RVA Grooves’ Jennifer Jules Hart with artist Ed Trask on the show
If you're a night owl, you may have seen RVA Grooves on an early Monday morning (12:30 a.m. to be precise) on WWBT-12. Like moths to a flame, more and more Richmond media types are promoting our city's creative movement. It's a nice change from the tired — and hopelessly out of date — refrain that "there's nothing to do in Richmond."
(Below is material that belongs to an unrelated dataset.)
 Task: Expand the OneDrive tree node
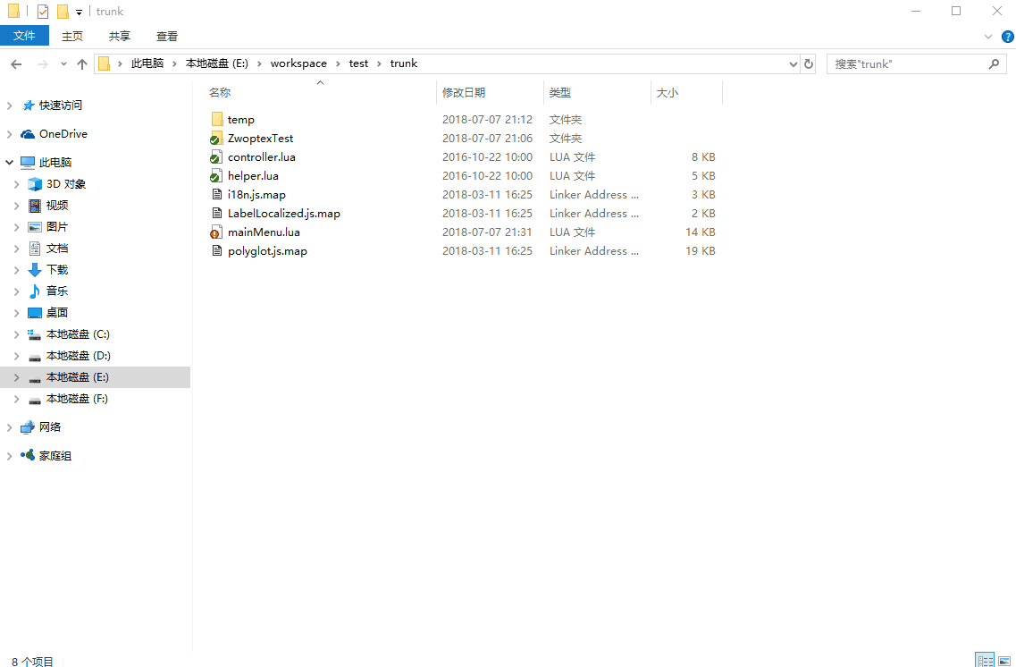pos(9,134)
I've already used this space to highlight Marc Cheatham of the Cheats Movement blog, as well as GayRVA.com's founder Kevin Clay (who recently sold his site to another homegrown media outlet, RVA Magazine). And there are many more proud Richmonders supporting the city's creative scene online, on public-access television, on local radio, in print and more. I count Richmond magazine's editors, writers and art directors among them. We're not oblivious cheerleaders — we're too smart for that — but we do want our city and the surrounding counties to succeed.
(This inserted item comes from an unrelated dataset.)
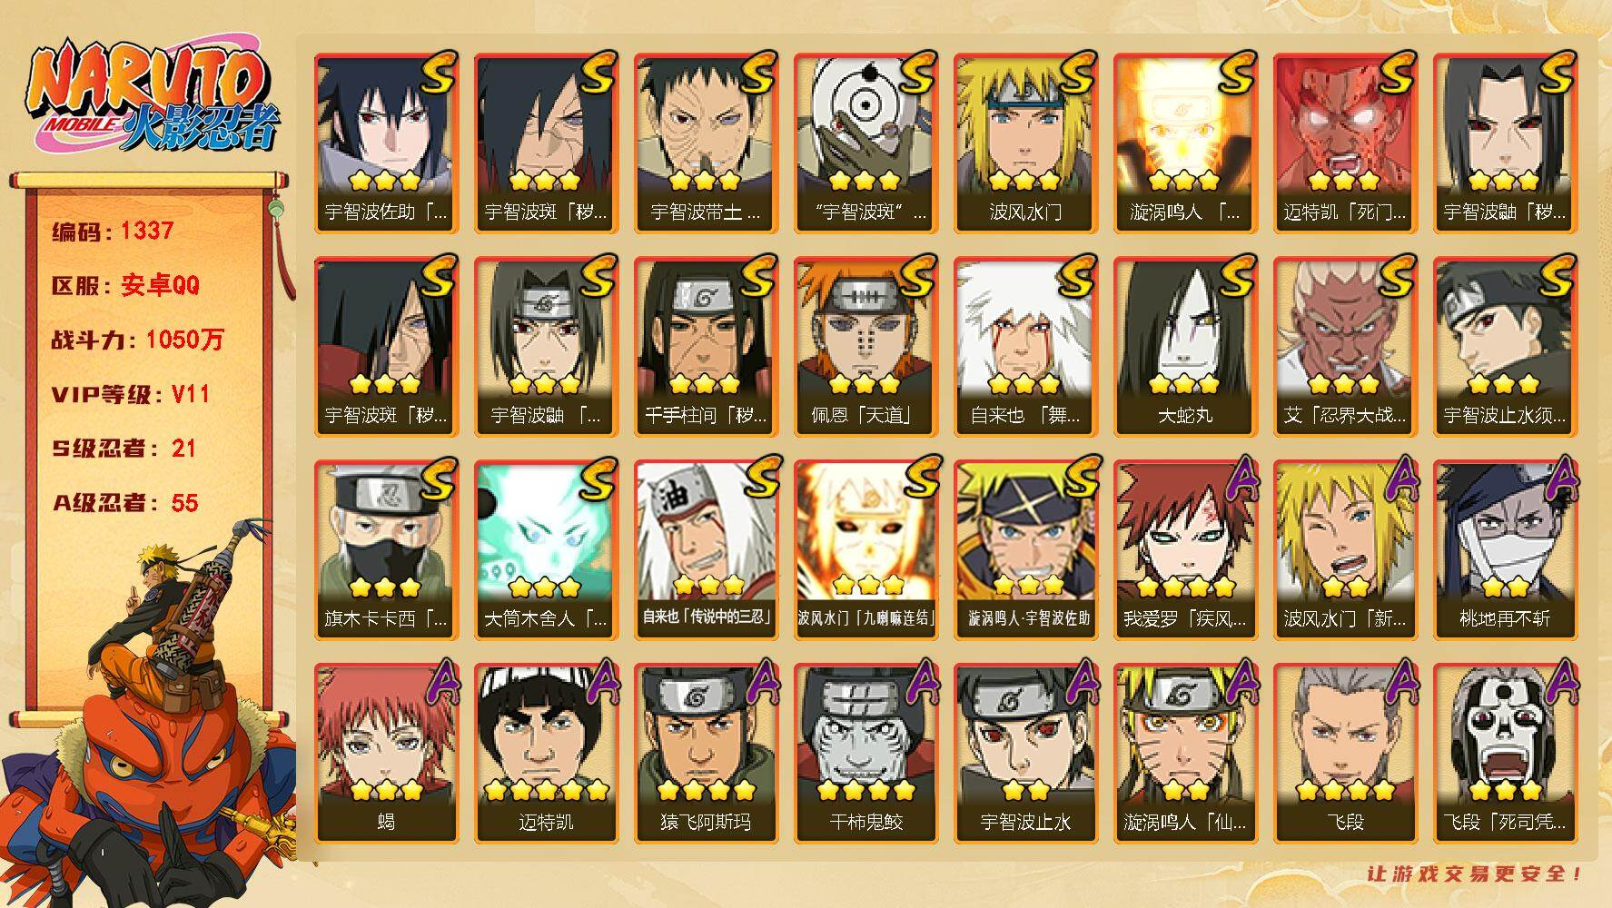Open the 波风水门「九喇嘛连结」 card
This screenshot has height=908, width=1612.
coord(865,550)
RVA Grooves took an unusual path to television. It started as a series of concerts last spring promoted by Johnson Communications. The 20-year-old public-relations firm put on the Richmond Jazz Festival at Maymont and other events, and perhaps most important for the TV show, they have a digital-strategies department, of which RVA Grooves is the centerpiece.
The first episode aired in November, featuring such "friends of Johnson Inc." as the Hippodrome, muralist and city arts activist Ed Trask, and the high-end clothing shop Roan in Carytown. Hosted by Kelli Lemon of KISS-FM, the result is a professional-looking program. The first season, recorded in the summer and fall of 2012, has six episodes, all of which can be seen at rvagrooves.com .
Season two will likely air in late spring or early summer, says Torrance Hampton, creative director for Johnson. The upcoming season will also mark two shifts: one in content and one in production. The first season aired during a paid content slot, but the next will air as part of 12's local programming.
The format will remain the same, with interviews of visual artists (a couple more muralists are on tap), retailers and musicians. But now that the public has gotten wind of the show, people outside the agency are making suggestions. Hampton says we can look forward to a spotlight on Richmond's craft brew scene, chef Jason Alley and Shockoe Denim.
But what about that late-night scheduling? "We're OK with it for now, but we're looking at options," Hampton says.
A few media folks are moving on, but they'll still be in Richmond. Andy Jenks and Nicole Bell, both longtime WWBT-12 reporters (and an anchor in Jenks' case), are now spokespeople for two area school systems. Jenks is at Henrico, and Bell is at Petersburg. I wish them luck at their new gigs.
By the time you read this, I will have moved on myself, to a new job as a writer at ChildFund International. It's my first position in my post-journalism career, so we'll see how that goes. I'll miss sounding off on the local media in this space. To everyone I criticized here, it's because I adore Richmond media and want the best for it. Thanks!